**SET TASK**
Update the lines from the line with "Viewport: 920px width, 616px height." through the end of the listing by replacing "magnifier" with "magnifying glass", and write out those lines with everything else unchanged.
***** TASK DATA *****
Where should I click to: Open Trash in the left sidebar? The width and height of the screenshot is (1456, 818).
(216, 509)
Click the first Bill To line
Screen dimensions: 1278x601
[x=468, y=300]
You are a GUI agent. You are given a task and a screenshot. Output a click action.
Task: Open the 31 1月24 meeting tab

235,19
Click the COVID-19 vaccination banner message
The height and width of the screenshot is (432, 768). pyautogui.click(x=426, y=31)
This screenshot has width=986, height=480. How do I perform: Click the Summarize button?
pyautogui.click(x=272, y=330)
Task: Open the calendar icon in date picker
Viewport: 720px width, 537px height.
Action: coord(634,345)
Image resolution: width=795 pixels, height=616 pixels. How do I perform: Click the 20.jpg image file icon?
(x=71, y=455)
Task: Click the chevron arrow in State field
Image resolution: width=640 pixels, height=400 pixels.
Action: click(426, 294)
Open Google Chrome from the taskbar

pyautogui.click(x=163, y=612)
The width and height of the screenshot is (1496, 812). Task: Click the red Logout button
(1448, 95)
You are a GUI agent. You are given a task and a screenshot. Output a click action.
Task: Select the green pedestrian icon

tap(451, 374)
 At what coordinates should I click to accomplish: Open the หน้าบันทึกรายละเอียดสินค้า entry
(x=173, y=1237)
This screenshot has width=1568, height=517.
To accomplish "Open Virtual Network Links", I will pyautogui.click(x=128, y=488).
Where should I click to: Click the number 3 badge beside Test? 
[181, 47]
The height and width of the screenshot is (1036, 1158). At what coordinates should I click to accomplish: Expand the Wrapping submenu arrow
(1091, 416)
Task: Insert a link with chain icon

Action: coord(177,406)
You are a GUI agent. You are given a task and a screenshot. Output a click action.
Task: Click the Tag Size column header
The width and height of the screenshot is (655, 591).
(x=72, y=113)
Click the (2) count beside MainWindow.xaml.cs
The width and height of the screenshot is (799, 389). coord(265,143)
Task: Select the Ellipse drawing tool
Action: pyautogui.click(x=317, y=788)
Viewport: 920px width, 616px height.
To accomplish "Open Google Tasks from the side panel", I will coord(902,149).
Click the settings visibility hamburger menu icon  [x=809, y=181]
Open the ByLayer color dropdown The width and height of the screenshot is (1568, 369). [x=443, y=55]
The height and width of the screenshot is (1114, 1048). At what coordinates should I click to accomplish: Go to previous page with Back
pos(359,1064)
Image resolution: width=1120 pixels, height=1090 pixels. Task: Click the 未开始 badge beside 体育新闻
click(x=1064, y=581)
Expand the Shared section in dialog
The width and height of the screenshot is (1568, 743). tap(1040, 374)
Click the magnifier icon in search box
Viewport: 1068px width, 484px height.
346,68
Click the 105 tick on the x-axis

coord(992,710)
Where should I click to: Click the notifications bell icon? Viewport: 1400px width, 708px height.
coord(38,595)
*****
**REPLY TO THE EXERCISE**
Viewport: 920px width, 616px height.
To accomplish "Open Google Tasks from the side panel", I will coord(902,149).
Click the settings visibility hamburger menu icon  [x=809, y=181]
Open the ByLayer color dropdown The width and height of the screenshot is (1568, 369). [x=443, y=55]
The height and width of the screenshot is (1114, 1048). At what coordinates should I click to accomplish: Go to previous page with Back
pos(359,1064)
Image resolution: width=1120 pixels, height=1090 pixels. Task: Click the 未开始 badge beside 体育新闻
click(x=1064, y=581)
Expand the Shared section in dialog
The width and height of the screenshot is (1568, 743). tap(1040, 374)
Click the magnifying glass icon in search box
Viewport: 1068px width, 484px height.
346,68
Click the 105 tick on the x-axis

coord(992,710)
Where should I click to: Click the notifications bell icon? Viewport: 1400px width, 708px height.
coord(38,595)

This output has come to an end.